The Buddhist people in Tibet celebrate their New Year as Losar. The Tibetan New Year is commemorated on the first day of the first month of the Tibetan lunar calendar, which usually falls in the month of January or February. The Losar festival is considered to be the most significant of all Tibetan festivals. This festival is celebrated in other countries, such as India, Bhutan and Nepal, as well. Celebrated with immense splendor and grandeur, the Tibetan New Year is characterized by its music, dances and a general spirit of merrymaking. One can witness different traditions and rituals followed to mark this religious occasion. Scroll through the following lines to know more about celebrating Losar the Tibetan way.
How Is The Tibetan New Year Celebrated
Losar, the Tibetan New Year, is a three-day festival that combines sacred and secular practices of prayers, ceremonies, hanging prayer flags, sacred and folk dancing and partying. A month in advance, Tibetan people clean their homes, put up attractive decorations and make elaborate offerings known as 'Lama Losar'. Moreover, the eight auspicious symbols are drawn on the walls using white powder. These eight symbols are the parasol, two golden fish, the conch shell, the lotus blossom, the banner of victory, the vase, the Dharma Wheel and the eternal knot. In the monasteries, the monks honor the protector deities with devotional rituals.
On the Tibetan New Year's Eve, cakes, candies, breads, fruits and beer are offered on the family altars. A traditional soup called guthuk is prepared that is made from meat, wheat, rice, sweet potatoes, cheese, peas, green peppers, vermicelli and radishes, along with small dumplings. The dumplings are filled with nine different fortune symbols that indicate a person's fortune in the coming year. On the first day of the New Year, the leading lady of each of the house wakes up early and cooks a pot of barley wine for the family. She then sits by the window and waits for the sunrise. At the first ray of the sunshine, she takes bucket and heads to the nearby river to get the first bucket of water of the New Year.
The first day of Losar is usually restricted to the immediate family. The city's or village's streets are generally quiet on this day. While in the monasteries, the Lamas hold religious celebrations, such as worshipping the God, chanting Buddhist scriptures and having a New Year banquet. The second day of Losar is known as King's Losar (gyal-po lo-sar). This day is marked by visiting friends and relatives. Numerous gatherings and parties are organized on this day. In the night, the Tibetans burn torches and whirl in the homes yelling to ward off evil spirits from approaching their homes.

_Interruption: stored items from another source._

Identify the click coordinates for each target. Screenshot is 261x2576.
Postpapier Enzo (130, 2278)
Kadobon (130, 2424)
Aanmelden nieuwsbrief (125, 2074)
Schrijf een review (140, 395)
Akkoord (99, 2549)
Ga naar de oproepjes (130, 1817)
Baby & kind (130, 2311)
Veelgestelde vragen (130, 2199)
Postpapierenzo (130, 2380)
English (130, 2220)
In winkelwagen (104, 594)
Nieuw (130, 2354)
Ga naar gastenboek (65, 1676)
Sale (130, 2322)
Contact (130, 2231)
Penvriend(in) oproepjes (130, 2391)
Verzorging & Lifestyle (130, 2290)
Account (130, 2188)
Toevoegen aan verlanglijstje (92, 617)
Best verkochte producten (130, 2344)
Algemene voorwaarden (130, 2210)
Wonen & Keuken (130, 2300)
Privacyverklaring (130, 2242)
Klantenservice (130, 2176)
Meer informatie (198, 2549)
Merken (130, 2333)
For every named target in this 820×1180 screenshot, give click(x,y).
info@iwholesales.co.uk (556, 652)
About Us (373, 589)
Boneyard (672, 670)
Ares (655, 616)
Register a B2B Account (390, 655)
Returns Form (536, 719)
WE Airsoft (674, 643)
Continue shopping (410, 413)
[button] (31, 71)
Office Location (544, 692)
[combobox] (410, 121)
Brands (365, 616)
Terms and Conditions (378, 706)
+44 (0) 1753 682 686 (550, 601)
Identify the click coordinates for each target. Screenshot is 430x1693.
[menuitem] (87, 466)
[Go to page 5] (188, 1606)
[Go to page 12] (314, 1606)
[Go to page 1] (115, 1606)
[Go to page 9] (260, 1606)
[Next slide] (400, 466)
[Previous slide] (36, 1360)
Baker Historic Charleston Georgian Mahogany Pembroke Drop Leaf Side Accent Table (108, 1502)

On the third day of the festival, Tibetans residing in Lhasa visit the local monasteries and offer prayers. They donate food and clothes to the monks and nuns. Flags are raised from the hills, mountains and rooftops. Juniper leaves and incense are burnt as part of offerings to the Lord. Although the spiritual observance of Losar ends with this, the festivities continue for another 10 to 15 days. Over the last few years, traditions have changed while celebrating Losar. Fireworks have largely become popular and are a major attraction. These New Year celebrations are telecasted on the television as well throughout the country.